Four of the deserters slammed back on their coffins, upon which they were sitting, and the fifth remained upright. Captain Orne called up a surgeon to ask if the upright man was dead, as he intended to use his pistol on him if the musketry had failed to deliver a mortal blow. The surgeon pronounced the upright man dead, and with that, the burial details began boxing the remains, burying the coffins, and marking the graves. As the 5th Corps marched off the field, the brass band played a cheery tune, “The Girl I Left Behind Me.”

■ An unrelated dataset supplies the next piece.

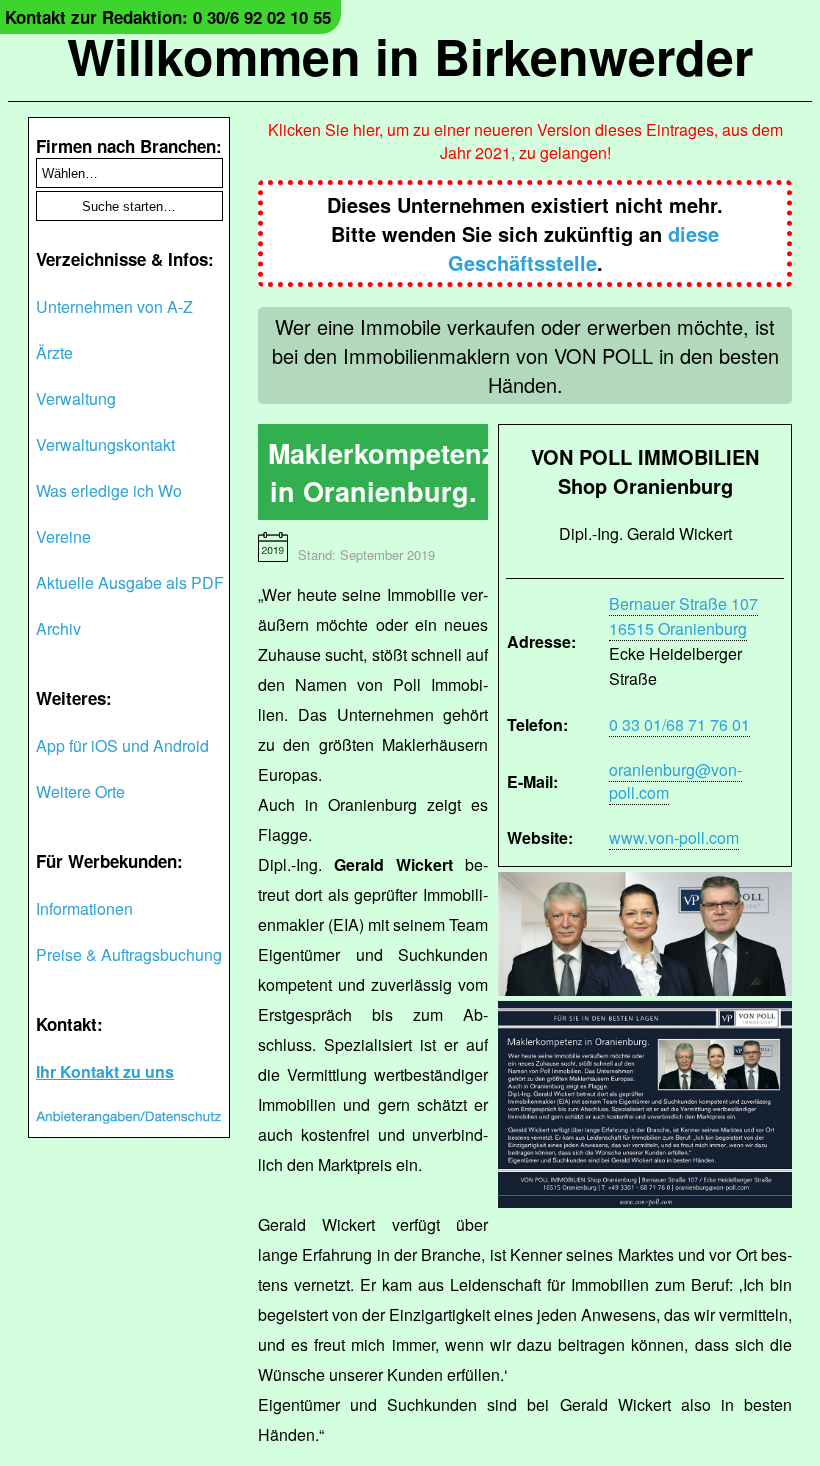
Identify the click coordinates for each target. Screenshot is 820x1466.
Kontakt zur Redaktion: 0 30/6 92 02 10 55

The soldiers who witnessed the executions of the five 118th Pennsylvania deserters tended to disagree on the results of what they had seen. Some confirmed what Donaldson claimed, that the band played merry tunes as the soldiers marched off the field. Others, however, argued that the exit was quiet and depressing. “Silently we viewed the solemn spectacle,” wrote a Massachusetts soldier years later, “and as silently returned to camp—not with cheerful, martial airs, as when a faithful soldier, having met a soldier’s death, is left to his last repose, but with the sad ceremony uneffaced,  and all deeply impressed with the ignominy of such an end.” A Pennsylvania officer expressed a sterner opinion: “Men who sell their blood for money and then desert deserve no sympathy.”

For the first two months, the Army of the Potomac had killed eight veterans who had deserted the cause. Now, five “bounty jumpers” had been added to the pile. They were not the last.
 
 
Of all the Army of the Potomac's executions, the August 29, 1863, execution of the 118th Pennsylvania's deserters was the one most often depicted. This image of the execution appeared in Harpers Weekly.
 
This sketch depicts the procession. Careful examination shows the coffins, the priest, the minister, and the  rabbi.

This sketch by Alfred Waud depicts the execution, although taken from a great distance.